Bitik B., KILIÇ L., Kucuksahin O., Sahin K., TUFAN A., KARADAĞ Ö., ...More

RHEUMATOLOGY INTERNATIONAL, vol.35, no.6, pp.1083-1092, 2015 (SCI-Expanded) identifier identifier identifier

  • Publication Type: Article / Article
  • Volume: 35 Issue: 6
  • Publication Date: 2015
  • Doi Number: 10.1007/s00296-014-3179-8
  • Journal Name: RHEUMATOLOGY INTERNATIONAL
  • Journal Indexes: Science Citation Index Expanded (SCI-EXPANDED), Scopus
  • Page Numbers: pp.1083-1092
  • Keywords: Retro-orbital granuloma, Granulomatosis with polyangiitis, Cyclophosphamide, Rituximab, REFRACTORY WEGENERS-GRANULOMATOSIS, ANCA-ASSOCIATED VASCULITIS, RITUXIMAB, MANIFESTATIONS, INFLIXIMAB, EFFICACY, EXPERIENCE, THERAPY, DISEASE, PATIENT
  • Gazi University Affiliated: Yes

Abstract

Retro-orbital granuloma is a rare and devastating component of granulomatosis with polyangiitis (GPA). Current medical treatment protocols are falling short, and outcomes are poor. The aim of the study was to investigate the frequency, clinical features, and treatment outcomes of retro-orbital granuloma in patients with GPA. This is a retrospective, multi-centre study, which involves GPA cohorts from five different clinics. Data were extracted from patient charts including history, physical examination, radiological-laboratory-histological findings, and treatment protocols. Major clinical outcome measures were changes in the volume of the granuloma on comparative MRI, and visual acuity on repeated ophthalmologic examinations. Among 141 GPA patients, nine (five females and four males) were diagnosed with a retro-orbital granuloma. Median duration of disease was 8 years. Proptosis and diplopia were the dominant presenting symptoms (77 %), followed by orbital pain (55 %). Three out of nine patients had isolated retro-orbital granulomas, without other organ involvement of GPA. Five patients received conventional pulse steroid and pulse cyclophosphamide (CYC) as the first-line remission induction therapy. Four of these patients had progressive disease, and a regression in granuloma size was observed in one patient using this regimen. Two patients were already receiving immunosuppressants when they were diagnosed with retro-orbital granuloma. Six patients had been treated with RTX as the second-line remission induction therapy.
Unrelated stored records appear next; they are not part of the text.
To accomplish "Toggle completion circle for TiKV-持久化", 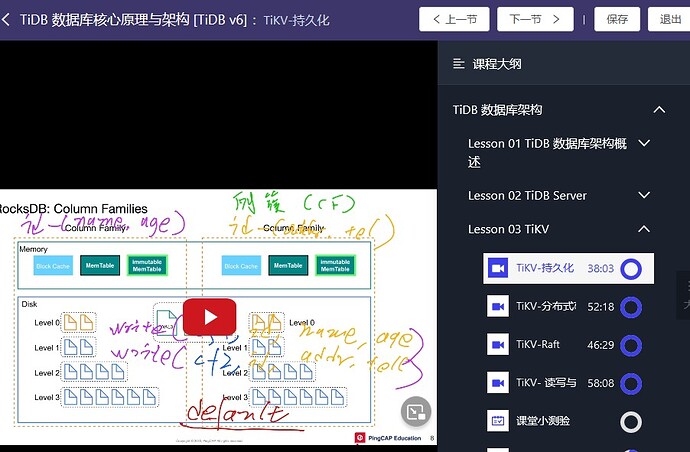I will coord(630,269).
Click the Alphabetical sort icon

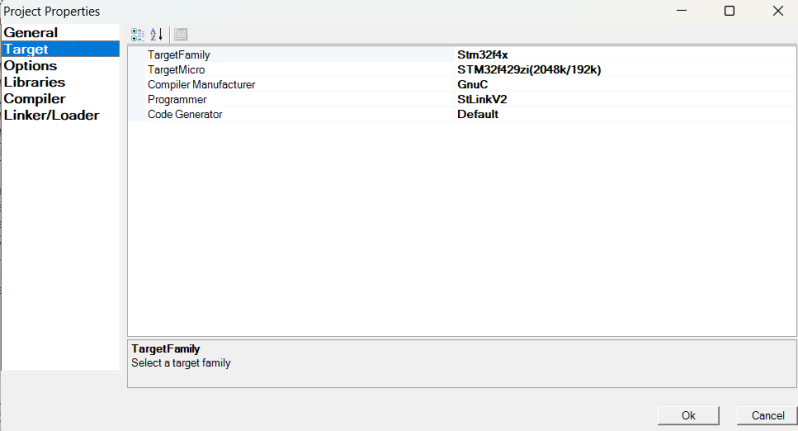point(156,34)
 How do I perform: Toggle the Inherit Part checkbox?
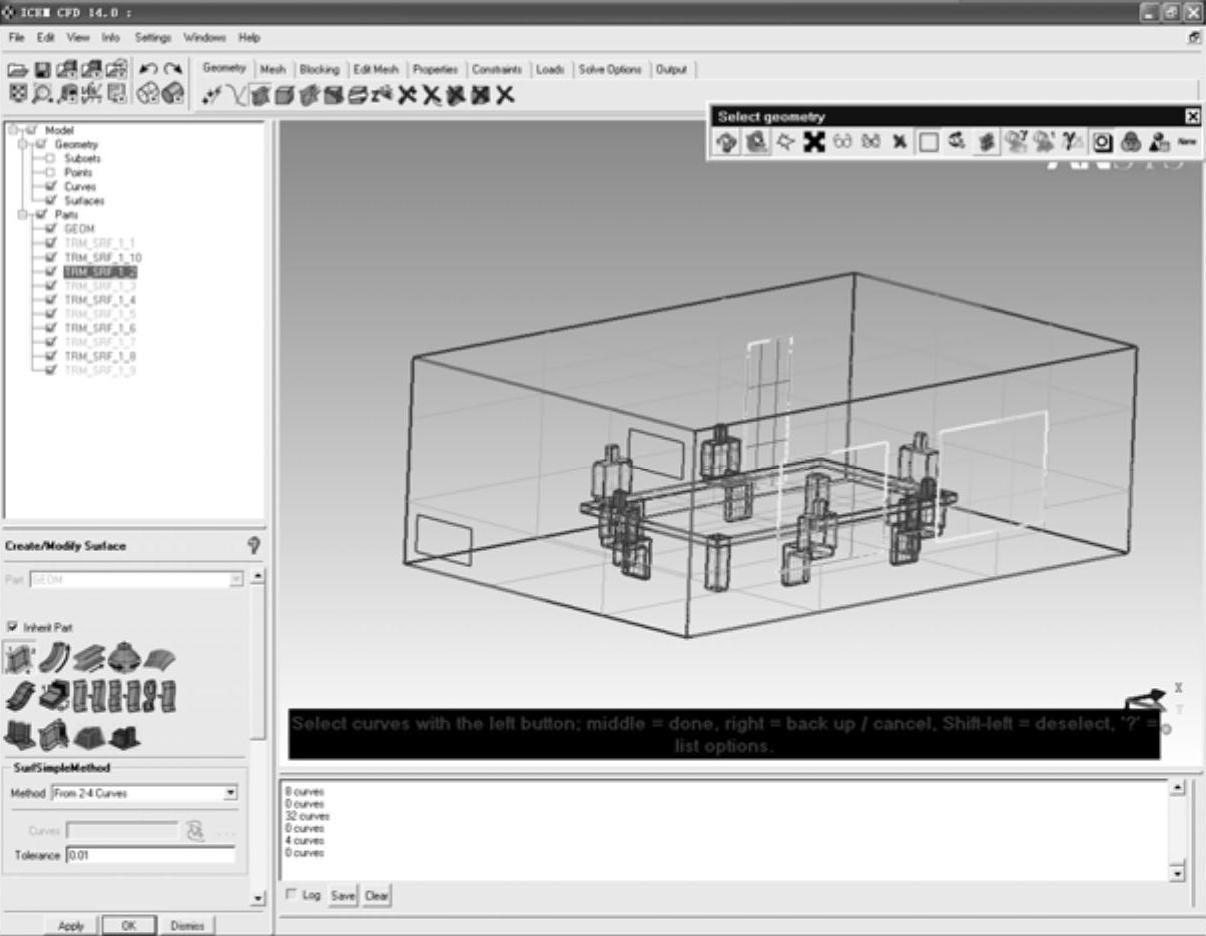click(x=13, y=627)
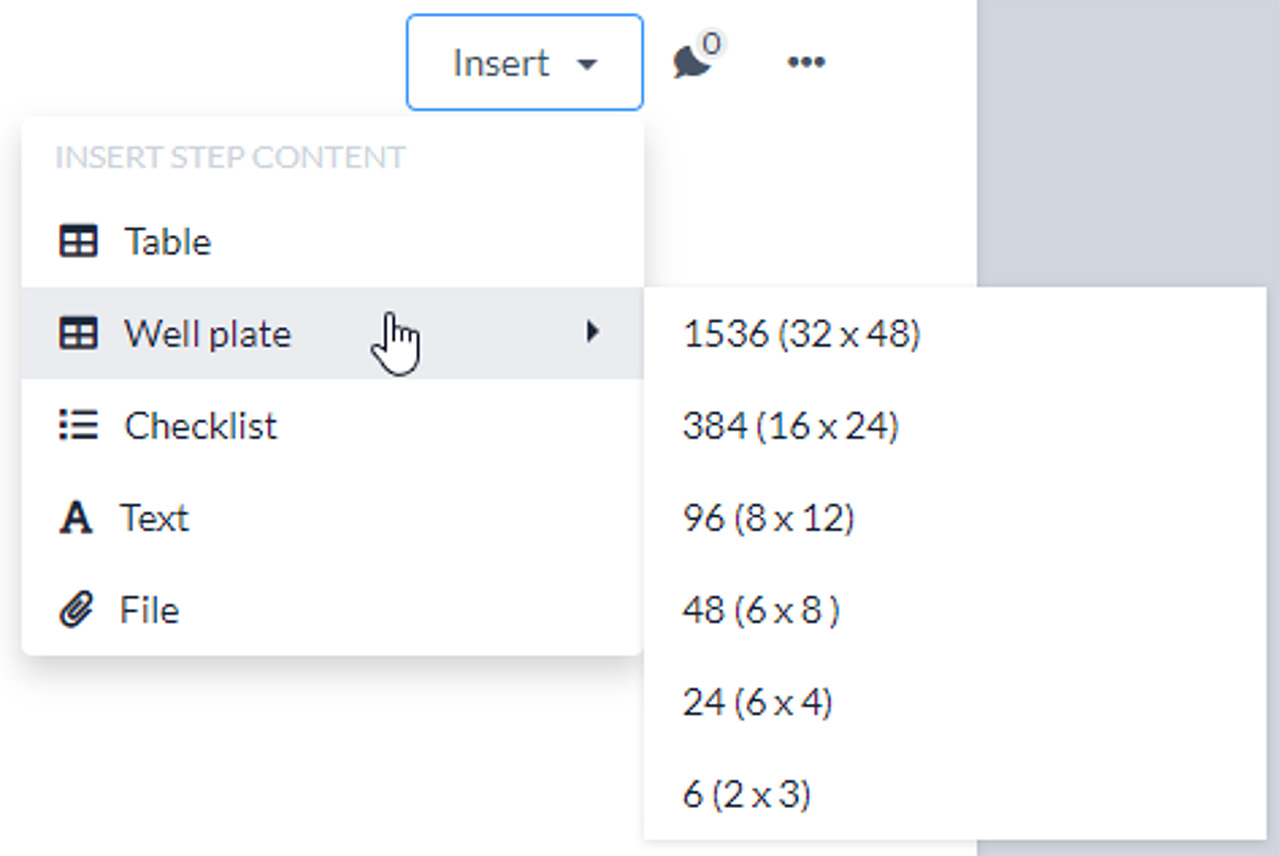Select the 96 (8 x 12) well plate
The height and width of the screenshot is (856, 1280).
tap(768, 518)
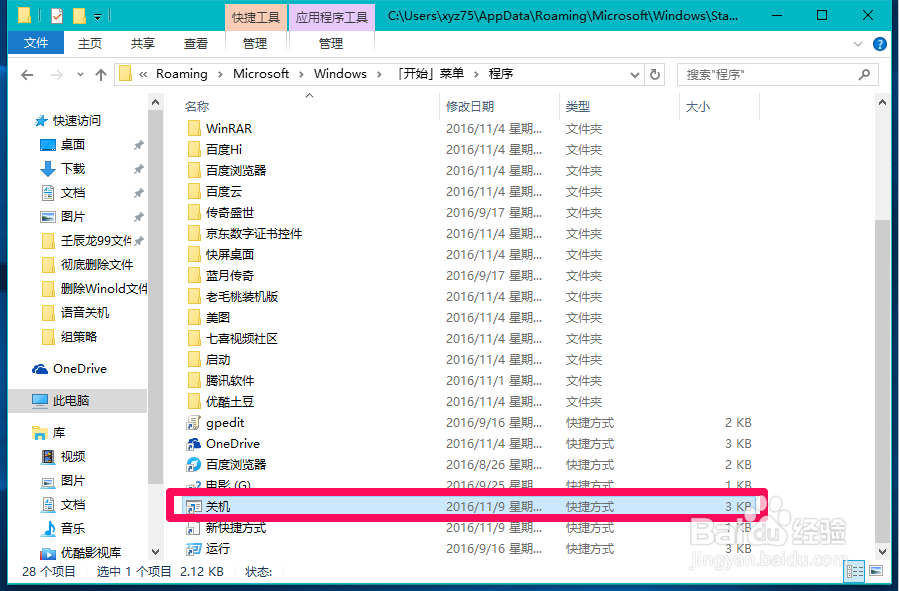Viewport: 899px width, 591px height.
Task: Navigate up one level with the Up arrow
Action: click(x=101, y=73)
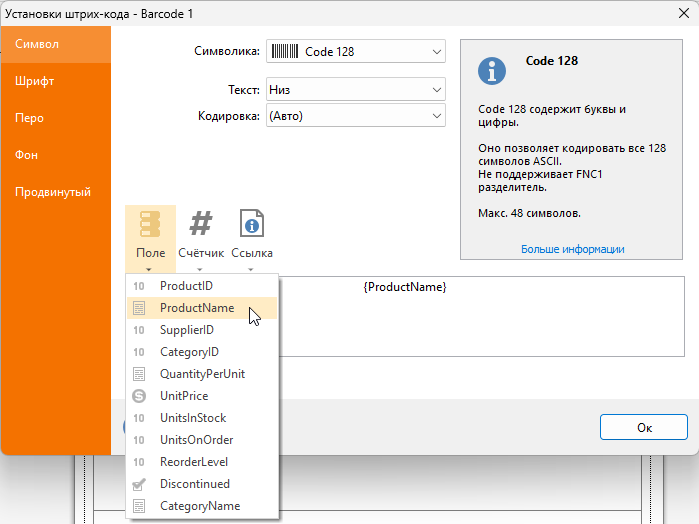Click the Поле database field icon

(x=150, y=225)
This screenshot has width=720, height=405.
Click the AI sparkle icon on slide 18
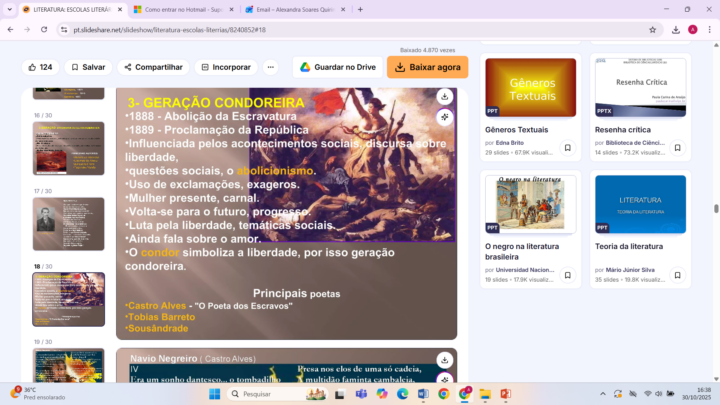point(444,117)
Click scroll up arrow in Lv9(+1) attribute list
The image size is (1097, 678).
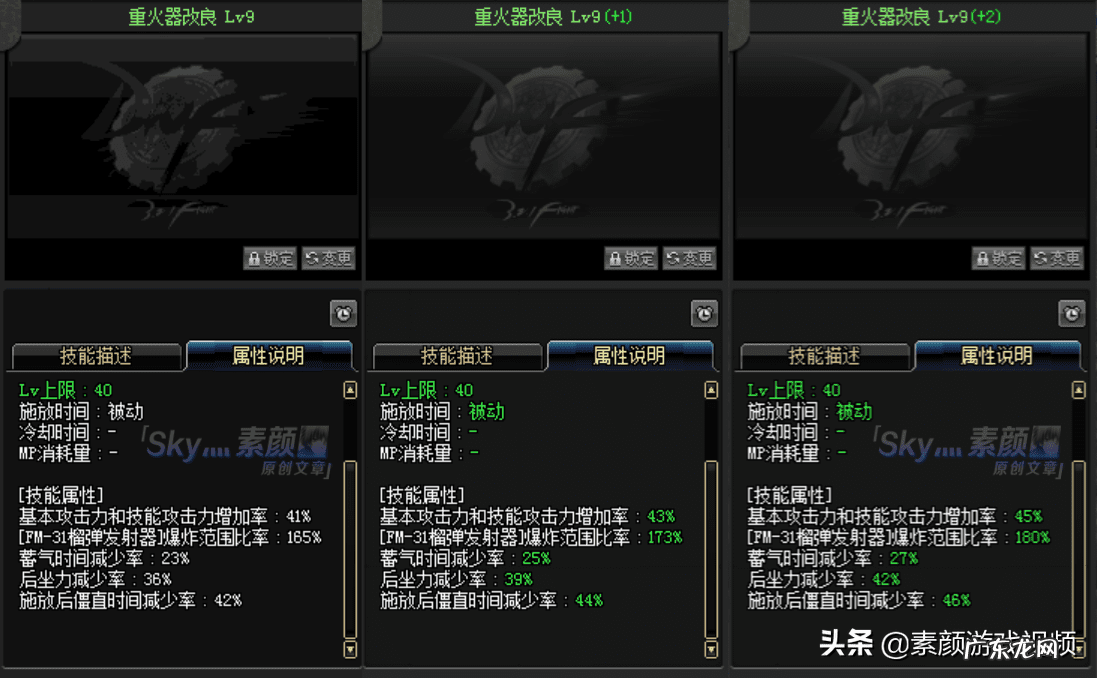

None of these patients had progression following RTX therapy. Three patients underwent orbital decompression surgery. The indication for the decision for surgery was either progressive loss of vision or intractable pain. Standard first-line chemotherapy (CYC and steroids) was ineffective against retro-orbital granuloma associated with GPA. RTX could be an alternative in these cases. Surgical intervention may help to decrease the morbidity. Further prospective studies with greater patient numbers are needed to test the clinical efficiency of RTX as a first-line remission induction chemotherapy.